Passing your driving theory test and practical exam is unlikely to give you all the privileges of being a driver in the future. Not for the first time, graduated driving licences for new motorists are back on the agenda. What’s all the fuss about and what will a graduated driving licence scheme mean for new drivers?
For several years the government has been ‘toing and froing’ about whether to introduce graduated driving licences for new drivers in Britain. Now, Prime Minister Theresa May has confirmed that the Department for Transport (DfT) will look into a graduated licencing scheme.
Road safety groups are putting pressure on the government to introduce graduated licences, which Australia, Ireland, New Zealand and some parts of the USA already have in place.
What Will a Graduated Licencing Scheme Involve? Despite passing a driving theory test and practical exam, new drivers could be banned from driving between certain night-time hours, having the number of passengers they can transport, limited and forced to display a special ‘new driver’ plate for the first two years of driving.
Road safety groups back the idea of a curfew on night-time driving. However, several car insurance companies believe that a mandatory ‘black box’ insurance scheme for the first two years of driving would be a better solution.
It’s not yet crystal clear what restrictions newly qualified drivers could face, but the push for graduated licencing comes as a result of young drivers’ rotten accident record within the first two years of passing a driving test.
Road Accident Rogues
Official DfT data reveals that one in four young drivers is involved in an accident within their first two years behind the wheel, while 400 young people reportedly die in road accidents
every year. In fact, road accidents are the biggest killer of young people in the UK, claiming the lives of more under 25s than knife crime or drugs!
Every year, the death toll among young people on Britain’s roads is rising. The most recent figures, released for 2016, show that 1,800 youngsters died, while 24,000 suffered serious injury.

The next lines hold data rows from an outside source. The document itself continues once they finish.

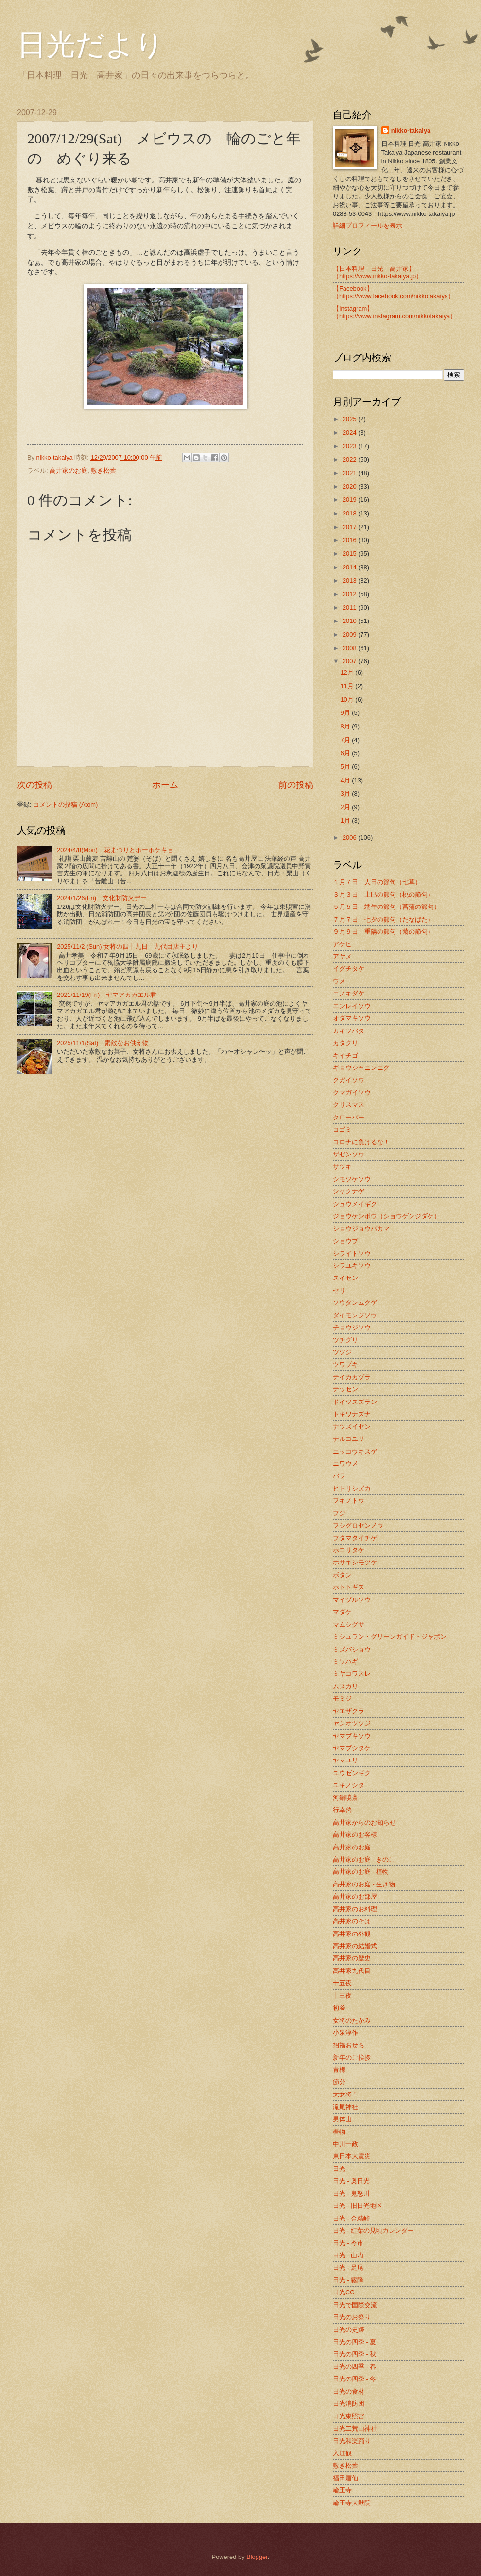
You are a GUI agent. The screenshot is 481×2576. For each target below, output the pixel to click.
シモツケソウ (352, 1179)
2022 (350, 459)
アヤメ (342, 956)
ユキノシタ (348, 1785)
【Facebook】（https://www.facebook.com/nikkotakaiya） (393, 292)
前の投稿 (295, 785)
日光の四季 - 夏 (354, 2341)
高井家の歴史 (352, 1958)
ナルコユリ (348, 1438)
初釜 (339, 2007)
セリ (339, 1290)
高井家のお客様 (355, 1834)
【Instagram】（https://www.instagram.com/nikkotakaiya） (394, 312)
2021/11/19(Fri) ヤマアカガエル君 (106, 994)
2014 (350, 567)
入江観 (342, 2453)
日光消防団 (348, 2403)
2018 (350, 513)
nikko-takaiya (411, 130)
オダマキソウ (352, 1018)
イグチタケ (348, 968)
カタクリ (345, 1043)
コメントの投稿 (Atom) (65, 804)
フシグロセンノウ (358, 1525)
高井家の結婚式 (355, 1946)
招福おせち (348, 2045)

Road safety groups have been urging the government to introduce graduated licencing for years, but discussions have so far amounted to nothing. IAM RoadSmart director of policy and research, Neil Greig, said: “Too many young drivers pass the practical test unprepared for the road so any graduated licence scheme must focus on building experience in all traffic conditions.”
“Learning to drive shouldn’t stop at the practical test. IAM RoadSmart supports post-test check-ups to embed learning and help new drivers negotiate our stressful roads,” he added.